◆ **PROMPT 1**: Retype the whole forum thread below about feeling high and then low, word for word.

◆ **SUPPLIED TEXT**:
>>>
# Feeling high and than low



## Big M (Mar 13, 2011)

Every time I read SA books and work different problems and behaviours I have identified I eventually reach a high point and actually feel good about myself. I feel as though I'm on top of the world and I can do anything. this is how I'm feeling now as im writing this. like i am good-looking, confident, and no one is above me- no one can stop me from feeling successful and great about myself. 

But than after a few weeks of this feeling I begin to feel sad, and depressed, back to my old SA self again. I feel as though the whole world has come crashing down on me and the whole world has completely changed from my perspective before. I act paranoid, think people are talking about me, find it hard to act comfortable/make eye contact with people (all the usual SA behavoiurs).

Does anyone else have these really high than really low periods? And if you do how have you overcome it?


----------



## jmw1112632 (Mar 8, 2011)

I get the same feelings. Last week I was doing so good, being social at work for the first time ever, and felt just great. Today, I'm not quite feeling depressed or sad, but just dull for a lack of a better word. I just hope I can snap out of this tonight, so I can be social tomorrow because I was loving how it made me feel last week. I'm kinda worried that I'm gunna fall back into a deep SA hole and not be able to get out. We'll see what happens tomorrow.


----------



## Big M (Mar 13, 2011)

jmw1112632 said:


> I get the same feelings. Last week I was doing so good, being social at work for the first time ever, and felt just great. Today, I'm not quite feeling depressed or sad, but just dull for a lack of a better word.


I felt exactly the same today on my new work experience placement. I wasn't really Socially anxious but just didn't want to make conversation with people, and had no enthusiasm to even bother trying. Weras before when I really got on with people in conversations i had all of this energy and talking to people about myself and making general conversation was a lot easier because it came naturally, and I had this buzz about me. Which other people would pick up in conversation with them.
<<<
◆ **LISTED ENTRIES**:
>>>
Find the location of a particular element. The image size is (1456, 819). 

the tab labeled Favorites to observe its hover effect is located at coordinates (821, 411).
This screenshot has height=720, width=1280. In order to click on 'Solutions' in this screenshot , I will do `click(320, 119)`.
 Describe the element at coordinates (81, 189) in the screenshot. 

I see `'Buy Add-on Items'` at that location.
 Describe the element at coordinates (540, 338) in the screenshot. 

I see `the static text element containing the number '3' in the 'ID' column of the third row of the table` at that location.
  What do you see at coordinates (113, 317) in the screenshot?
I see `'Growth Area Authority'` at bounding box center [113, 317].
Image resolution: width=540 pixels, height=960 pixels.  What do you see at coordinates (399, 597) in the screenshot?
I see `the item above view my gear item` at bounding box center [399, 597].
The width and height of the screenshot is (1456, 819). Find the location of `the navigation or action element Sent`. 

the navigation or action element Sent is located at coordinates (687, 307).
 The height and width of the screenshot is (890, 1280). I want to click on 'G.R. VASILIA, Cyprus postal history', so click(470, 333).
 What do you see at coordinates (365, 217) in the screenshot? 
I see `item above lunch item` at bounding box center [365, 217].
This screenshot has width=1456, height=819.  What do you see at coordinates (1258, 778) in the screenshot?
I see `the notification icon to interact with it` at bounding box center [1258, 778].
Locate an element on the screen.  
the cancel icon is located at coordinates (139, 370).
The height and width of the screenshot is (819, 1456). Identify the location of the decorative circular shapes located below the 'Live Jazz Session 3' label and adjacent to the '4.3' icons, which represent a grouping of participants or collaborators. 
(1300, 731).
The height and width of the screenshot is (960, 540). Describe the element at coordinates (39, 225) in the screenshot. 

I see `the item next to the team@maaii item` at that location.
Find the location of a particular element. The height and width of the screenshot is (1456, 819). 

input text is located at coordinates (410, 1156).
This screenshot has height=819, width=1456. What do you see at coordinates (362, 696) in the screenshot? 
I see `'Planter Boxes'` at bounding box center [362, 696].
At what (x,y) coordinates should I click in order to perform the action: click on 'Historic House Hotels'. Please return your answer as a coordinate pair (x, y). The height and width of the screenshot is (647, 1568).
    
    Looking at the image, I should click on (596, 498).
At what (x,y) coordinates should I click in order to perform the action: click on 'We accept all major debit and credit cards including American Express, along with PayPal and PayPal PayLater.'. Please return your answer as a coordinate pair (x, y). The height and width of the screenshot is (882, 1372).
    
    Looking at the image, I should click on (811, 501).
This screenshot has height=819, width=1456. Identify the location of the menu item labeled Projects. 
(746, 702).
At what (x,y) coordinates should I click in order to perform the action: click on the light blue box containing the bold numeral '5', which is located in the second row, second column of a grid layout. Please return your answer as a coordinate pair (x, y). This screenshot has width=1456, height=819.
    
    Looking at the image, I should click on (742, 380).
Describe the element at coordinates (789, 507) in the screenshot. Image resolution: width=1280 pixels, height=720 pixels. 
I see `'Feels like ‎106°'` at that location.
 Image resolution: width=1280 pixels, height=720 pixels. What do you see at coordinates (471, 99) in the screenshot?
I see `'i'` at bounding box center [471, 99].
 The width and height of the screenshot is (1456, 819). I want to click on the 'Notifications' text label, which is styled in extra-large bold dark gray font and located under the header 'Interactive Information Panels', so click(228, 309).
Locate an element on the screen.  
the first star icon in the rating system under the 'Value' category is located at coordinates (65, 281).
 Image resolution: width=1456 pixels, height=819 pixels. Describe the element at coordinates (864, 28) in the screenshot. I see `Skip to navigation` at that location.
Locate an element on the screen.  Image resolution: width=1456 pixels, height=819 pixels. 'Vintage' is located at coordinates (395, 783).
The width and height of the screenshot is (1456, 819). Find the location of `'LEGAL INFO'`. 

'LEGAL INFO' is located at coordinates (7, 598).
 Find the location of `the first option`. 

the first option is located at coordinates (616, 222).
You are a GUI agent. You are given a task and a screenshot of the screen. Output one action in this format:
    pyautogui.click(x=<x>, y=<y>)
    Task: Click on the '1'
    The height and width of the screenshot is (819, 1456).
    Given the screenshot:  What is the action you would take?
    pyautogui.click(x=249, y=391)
<<<
◆ **PROMPT 2**: Put the records into a Markdown table with the columns No. and Line, one row per line and no blank lines. Begin at the line in the records that contains "coordinates (395, 783)." and stop after the last line of the records.

◆ **EXPECTED ANSWER 1**:
# Feeling high and than low



## Big M (Mar 13, 2011)

Every time I read SA books and work different problems and behaviours I have identified I eventually reach a high point and actually feel good about myself. I feel as though I'm on top of the world and I can do anything. this is how I'm feeling now as im writing this. like i am good-looking, confident, and no one is above me- no one can stop me from feeling successful and great about myself. 

But than after a few weeks of this feeling I begin to feel sad, and depressed, back to my old SA self again. I feel as though the whole world has come crashing down on me and the whole world has completely changed from my perspective before. I act paranoid, think people are talking about me, find it hard to act comfortable/make eye contact with people (all the usual SA behavoiurs).

Does anyone else have these really high than really low periods? And if you do how have you overcome it?


----------



## jmw1112632 (Mar 8, 2011)

I get the same feelings. Last week I was doing so good, being social at work for the first time ever, and felt just great. Today, I'm not quite feeling depressed or sad, but just dull for a lack of a better word. I just hope I can snap out of this tonight, so I can be social tomorrow because I was loving how it made me feel last week. I'm kinda worried that I'm gunna fall back into a deep SA hole and not be able to get out. We'll see what happens tomorrow.


----------



## Big M (Mar 13, 2011)

jmw1112632 said:


> I get the same feelings. Last week I was doing so good, being social at work for the first time ever, and felt just great. Today, I'm not quite feeling depressed or sad, but just dull for a lack of a better word.


I felt exactly the same today on my new work experience placement. I wasn't really Socially anxious but just didn't want to make conversation with people, and had no enthusiasm to even bother trying. Weras before when I really got on with people in conversations i had all of this energy and talking to people about myself and making general conversation was a lot easier because it came naturally, and I had this buzz about me. Which other people would pick up in conversation with them.

◆ **EXPECTED ANSWER 2**:
| No. | Line |
|---|---|
| 1 | Locate an element on the screen.  Image resolution: width=1456 pixels, height=819 pixels. 'Vintage' is located at coordinates (395, 783). |
| 2 | The width and height of the screenshot is (1456, 819). Find the location of `'LEGAL INFO'`.  |
| 3 | 'LEGAL INFO' is located at coordinates (7, 598). |
| 4 |  Find the location of `the first option`.  |
| 5 | the first option is located at coordinates (616, 222). |
| 6 | You are a GUI agent. You are given a task and a screenshot of the screen. Output one action in this format: |
| 7 |     pyautogui.click(x=<x>, y=<y>) |
| 8 |     Task: Click on the '1' |
| 9 |     The height and width of the screenshot is (819, 1456). |
| 10 |     Given the screenshot:  What is the action you would take? |
| 11 |     pyautogui.click(x=249, y=391) |